Assigned task
Scan the records below and say how many lines include the word "computer", giving no other text.
(Supplied material begins)
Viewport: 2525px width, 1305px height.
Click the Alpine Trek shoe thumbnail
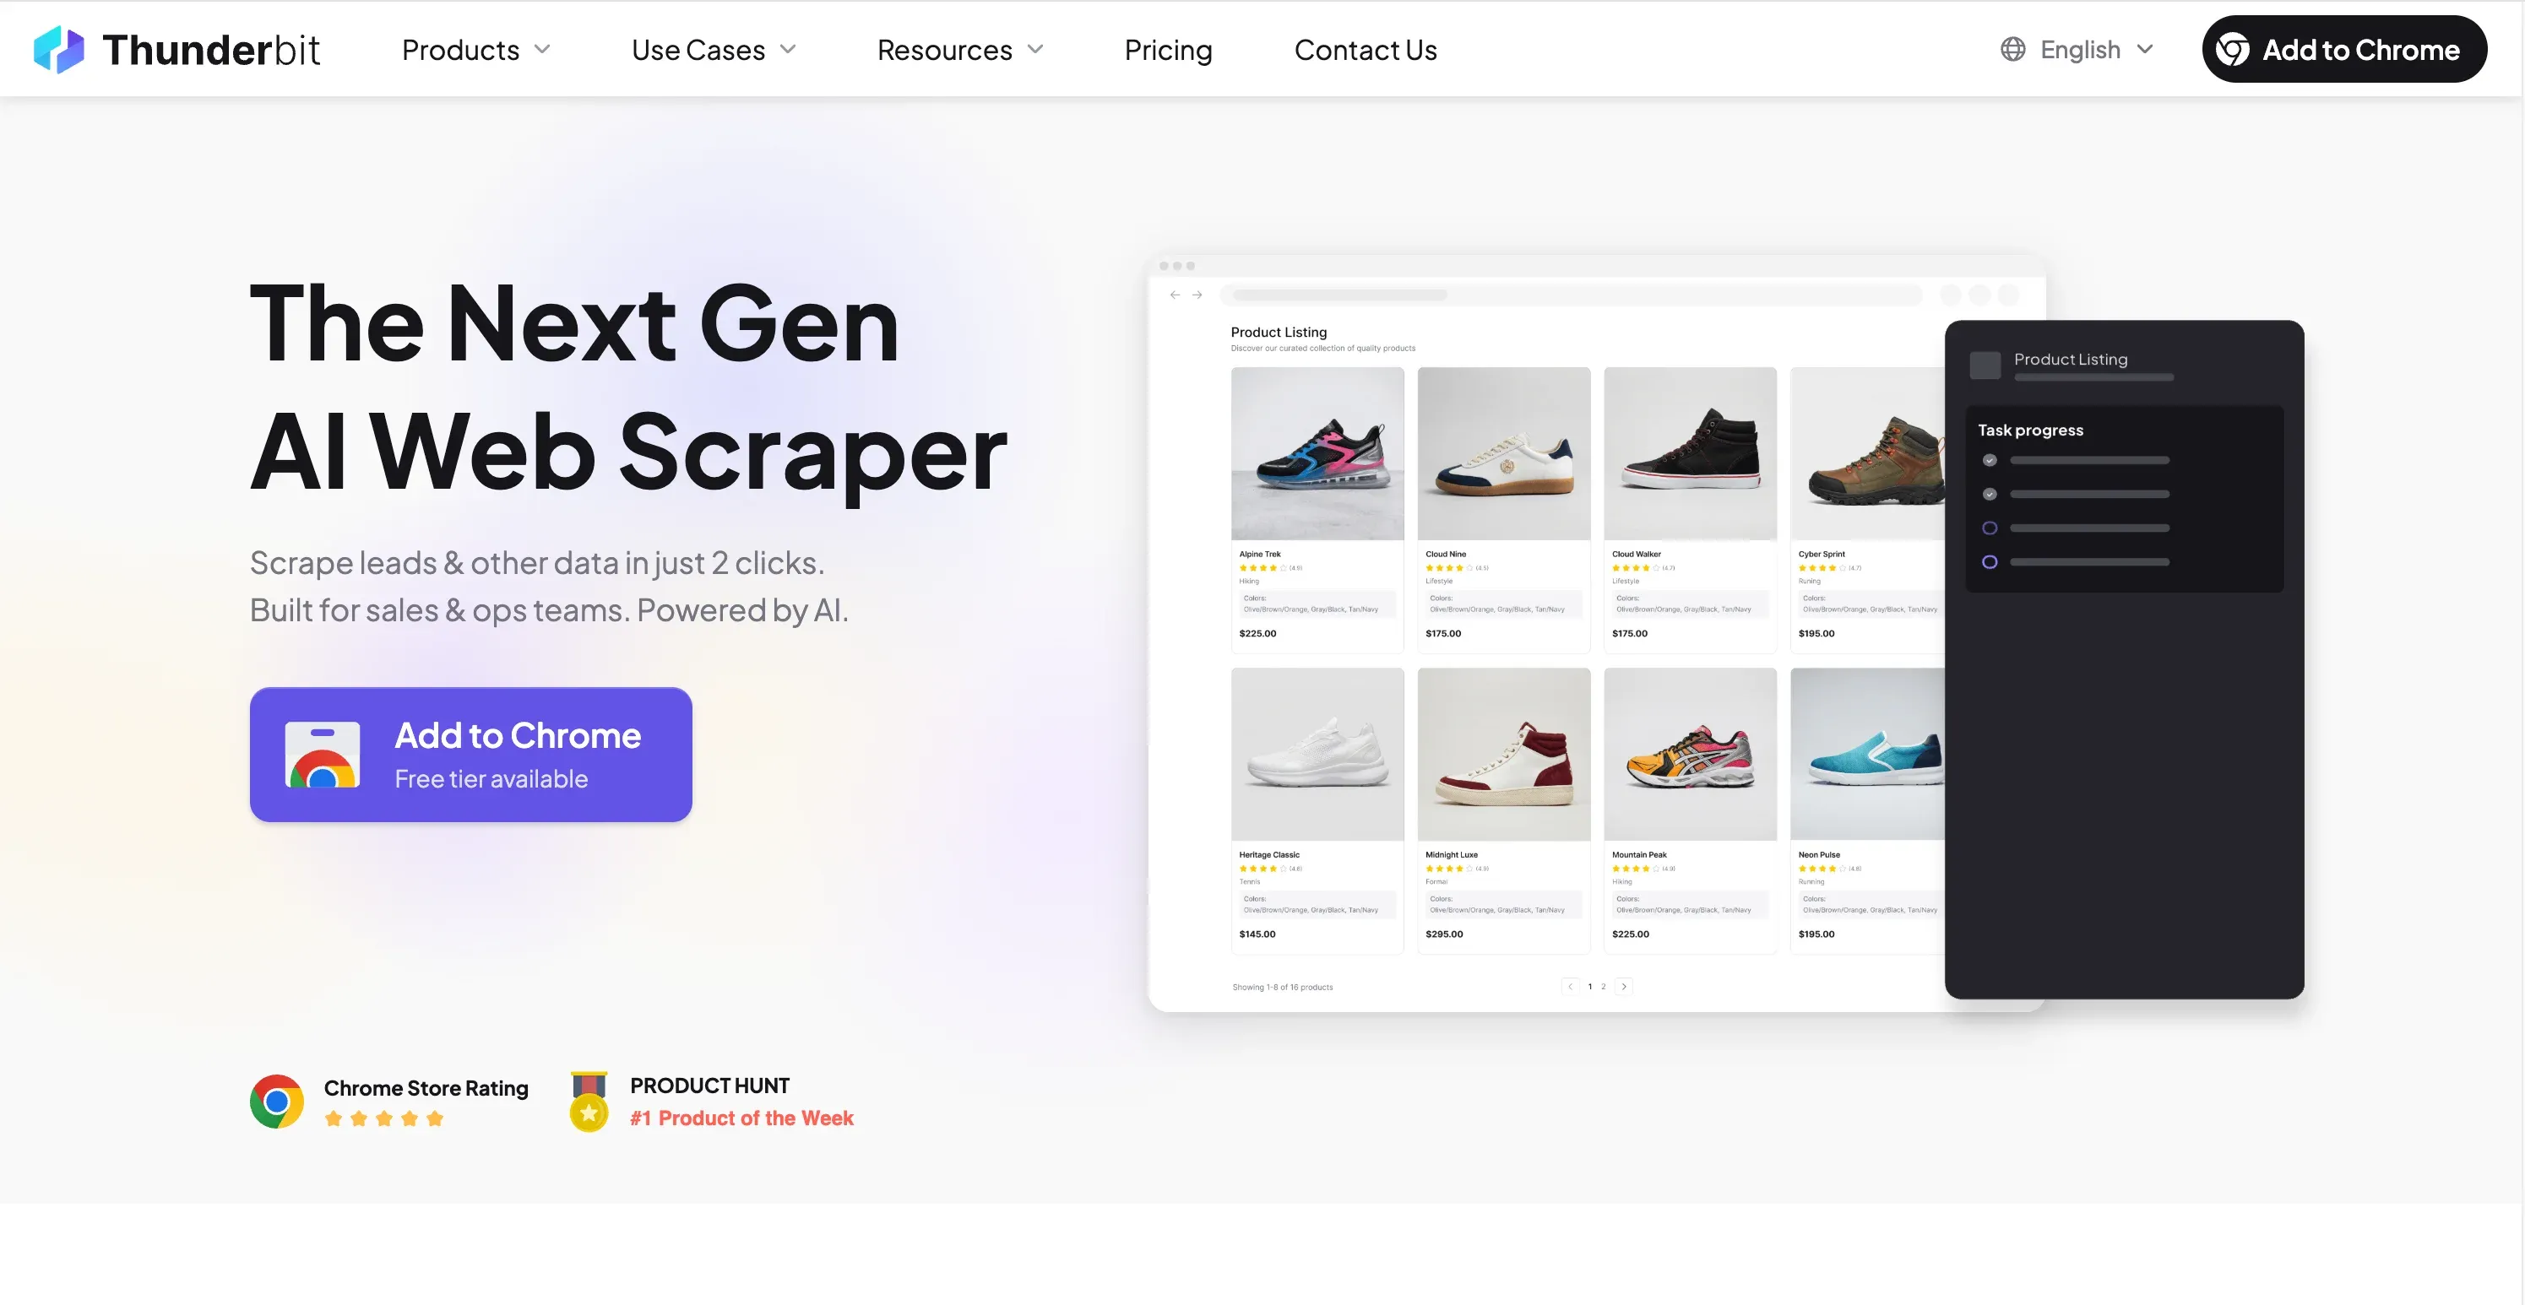pyautogui.click(x=1316, y=453)
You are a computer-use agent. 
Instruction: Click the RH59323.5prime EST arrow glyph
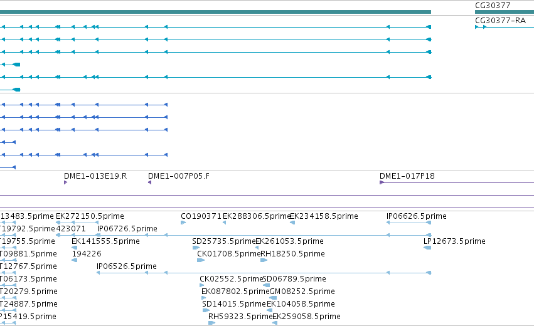211,323
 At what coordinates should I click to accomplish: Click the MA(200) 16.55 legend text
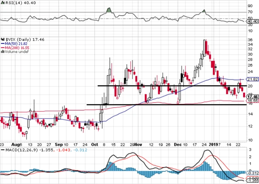17,47
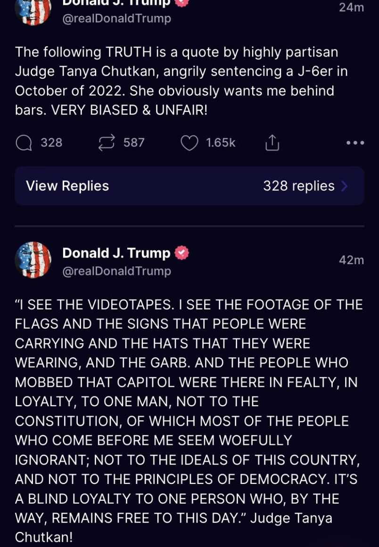
Task: Tap the 1.65k likes count
Action: click(221, 143)
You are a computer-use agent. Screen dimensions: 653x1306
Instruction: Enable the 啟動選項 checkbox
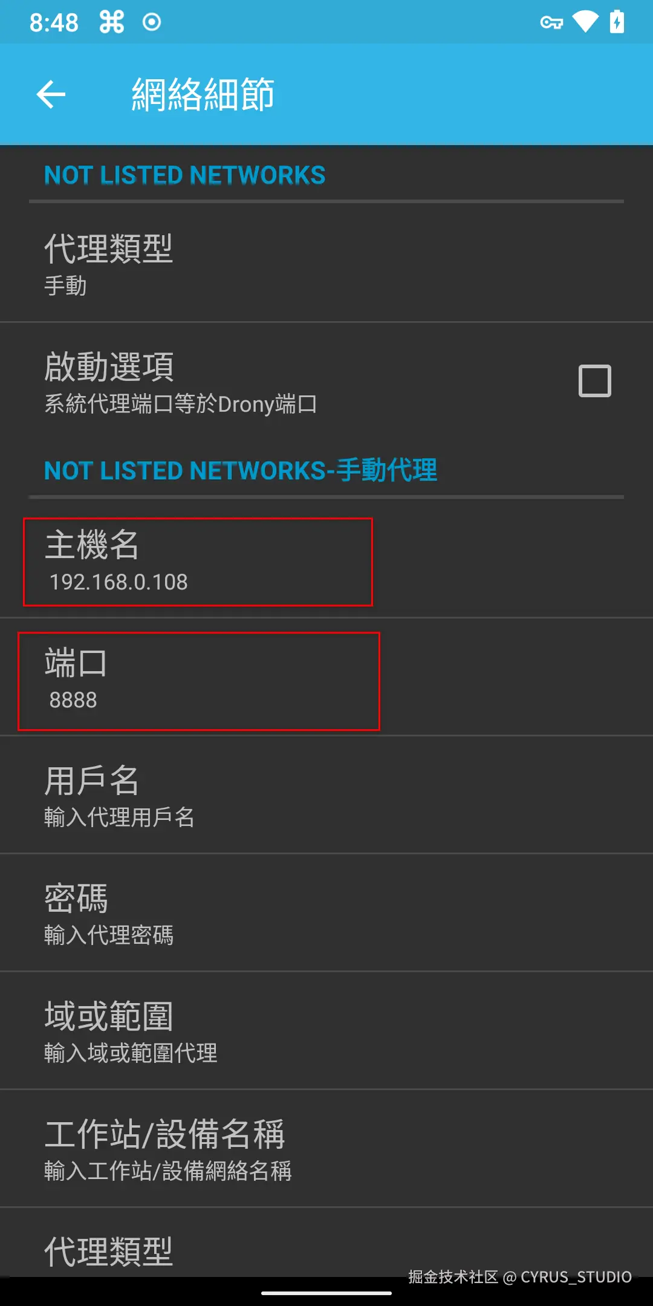point(595,381)
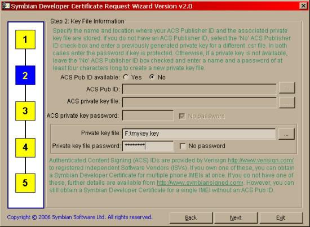Screen dimensions: 310x227
Task: Select Yes for ACS Pub ID available
Action: [x=126, y=77]
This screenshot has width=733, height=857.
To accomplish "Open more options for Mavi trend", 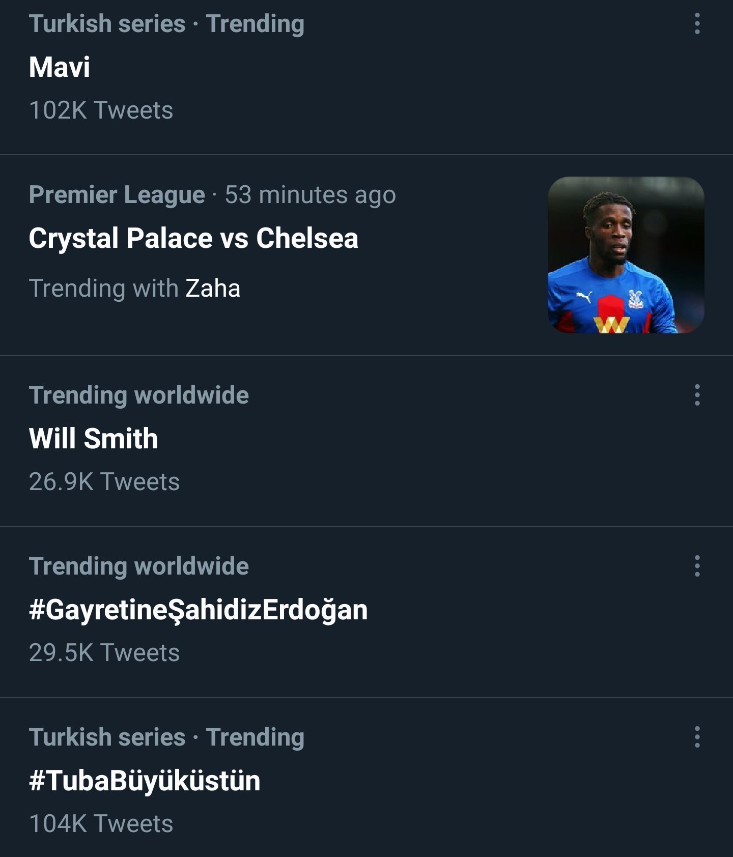I will pyautogui.click(x=697, y=24).
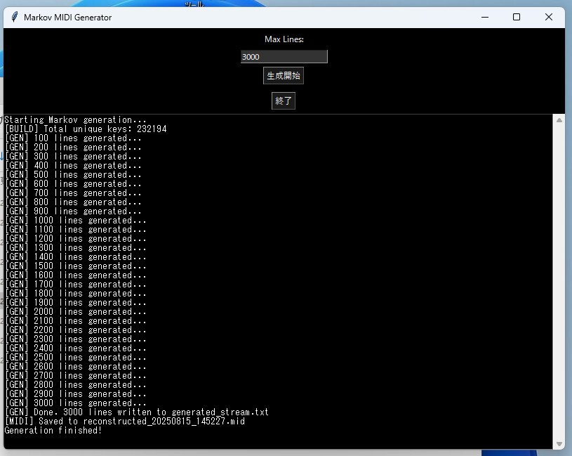Click the feather icon in the title bar
This screenshot has width=572, height=456.
pyautogui.click(x=15, y=17)
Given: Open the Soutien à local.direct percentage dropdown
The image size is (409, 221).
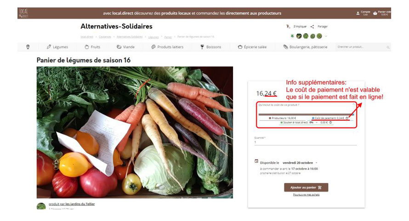Looking at the screenshot, I should (313, 122).
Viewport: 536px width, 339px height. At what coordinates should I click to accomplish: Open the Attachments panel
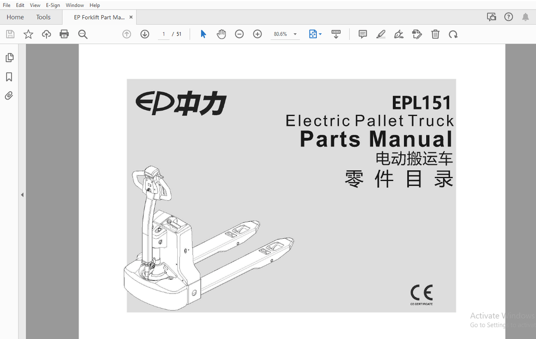click(10, 95)
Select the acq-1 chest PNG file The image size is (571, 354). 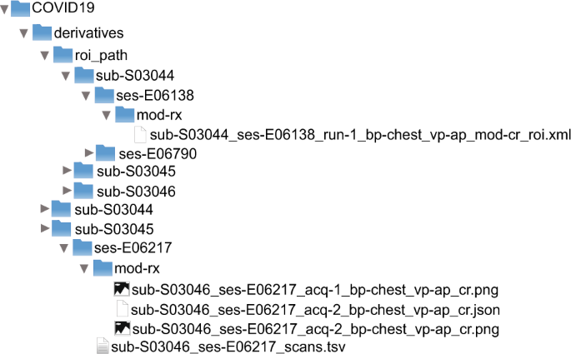[x=316, y=291]
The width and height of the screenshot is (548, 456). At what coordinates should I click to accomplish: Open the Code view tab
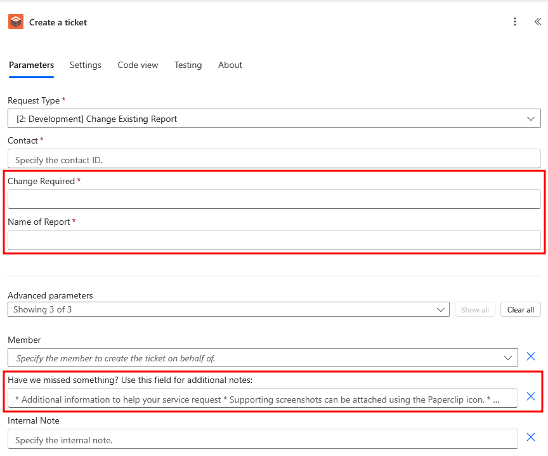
(Supplied material ends)
Output for this task
2